**DIRECTIVE:**
Format every line of the entries below as a JSON list of strings, one string per line, leaving out blank lines.

**DATA PROVIDED:**
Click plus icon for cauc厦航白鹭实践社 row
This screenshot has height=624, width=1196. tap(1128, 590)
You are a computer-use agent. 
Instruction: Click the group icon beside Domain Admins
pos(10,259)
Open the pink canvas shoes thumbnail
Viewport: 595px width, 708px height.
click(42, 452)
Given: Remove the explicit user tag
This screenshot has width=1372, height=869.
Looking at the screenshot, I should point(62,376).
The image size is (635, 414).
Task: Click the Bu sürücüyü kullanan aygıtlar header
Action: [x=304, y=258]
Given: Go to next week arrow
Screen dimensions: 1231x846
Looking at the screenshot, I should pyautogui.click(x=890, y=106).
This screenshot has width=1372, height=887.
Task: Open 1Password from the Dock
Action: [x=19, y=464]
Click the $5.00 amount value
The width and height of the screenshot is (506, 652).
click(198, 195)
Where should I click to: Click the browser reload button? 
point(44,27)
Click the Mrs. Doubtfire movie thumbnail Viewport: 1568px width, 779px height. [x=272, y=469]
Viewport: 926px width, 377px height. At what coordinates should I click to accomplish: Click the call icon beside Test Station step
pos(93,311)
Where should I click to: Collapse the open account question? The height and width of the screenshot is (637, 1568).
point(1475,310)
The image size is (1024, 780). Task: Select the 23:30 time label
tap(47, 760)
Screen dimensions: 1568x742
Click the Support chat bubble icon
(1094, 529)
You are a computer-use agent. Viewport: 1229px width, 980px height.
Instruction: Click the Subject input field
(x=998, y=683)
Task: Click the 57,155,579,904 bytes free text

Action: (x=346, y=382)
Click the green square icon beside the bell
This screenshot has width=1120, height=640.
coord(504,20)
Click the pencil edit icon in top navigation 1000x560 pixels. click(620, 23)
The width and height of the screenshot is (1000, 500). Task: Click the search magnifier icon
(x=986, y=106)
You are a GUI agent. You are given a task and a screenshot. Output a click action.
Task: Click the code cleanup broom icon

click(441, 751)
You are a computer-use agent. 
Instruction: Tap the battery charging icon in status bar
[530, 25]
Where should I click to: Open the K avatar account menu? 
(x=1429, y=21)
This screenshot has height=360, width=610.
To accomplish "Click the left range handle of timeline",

**IN RESPONSE:**
[
  "Click plus icon for cauc厦航白鹭实践社 row",
  "This screenshot has height=624, width=1196. tap(1128, 590)",
  "You are a computer-use agent. ",
  "Instruction: Click the group icon beside Domain Admins",
  "pos(10,259)",
  "Open the pink canvas shoes thumbnail",
  "Viewport: 595px width, 708px height.",
  "click(42, 452)",
  "Given: Remove the explicit user tag",
  "This screenshot has width=1372, height=869.",
  "Looking at the screenshot, I should point(62,376).",
  "The image size is (635, 414).",
  "Task: Click the Bu sürücüyü kullanan aygıtlar header",
  "Action: [x=304, y=258]",
  "Given: Go to next week arrow",
  "Screen dimensions: 1231x846",
  "Looking at the screenshot, I should pyautogui.click(x=890, y=106).",
  "This screenshot has width=1372, height=887.",
  "Task: Open 1Password from the Dock",
  "Action: [x=19, y=464]",
  "Click the $5.00 amount value",
  "The width and height of the screenshot is (506, 652).",
  "click(198, 195)",
  "Where should I click to: Click the browser reload button? ",
  "point(44,27)",
  "Click the Mrs. Doubtfire movie thumbnail Viewport: 1568px width, 779px height. [x=272, y=469]",
  "Viewport: 926px width, 377px height. At what coordinates should I click to accomplish: Click the call icon beside Test Station step",
  "pos(93,311)",
  "Where should I click to: Collapse the open account question? The height and width of the screenshot is (637, 1568).",
  "point(1475,310)",
  "The image size is (1024, 780). Task: Select the 23:30 time label",
  "tap(47, 760)",
  "Screen dimensions: 1568x742",
  "Click the Support chat bubble icon",
  "(1094, 529)",
  "You are a computer-use agent. Viewport: 1229px width, 980px height.",
  "Instruction: Click the Subject input field",
  "(x=998, y=683)",
  "Task: Click the 57,155,579,904 bytes free text",
  "Action: (x=346, y=382)",
  "Click the green square icon beside the bell",
  "This screenshot has width=1120, height=640.",
  "coord(504,20)",
  "Click the pencil edit icon in top navigation 1000x560 pixels. click(620, 23)",
  "The width and height of the screenshot is (1000, 500). Task: Click the search magnifier icon",
  "(x=986, y=106)",
  "You are a GUI agent. You are given a task and a screenshot. Output a click action.",
  "Task: Click the code cleanup broom icon",
  "click(441, 751)",
  "You are a computer-use agent. ",
  "Instruction: Tap the battery charging icon in status bar",
  "[530, 25]",
  "Where should I click to: Open the K avatar account menu? ",
  "(x=1429, y=21)",
  "This screenshot has height=360, width=610.",
  "To accomplish \"Click the left range handle of timeline\","
]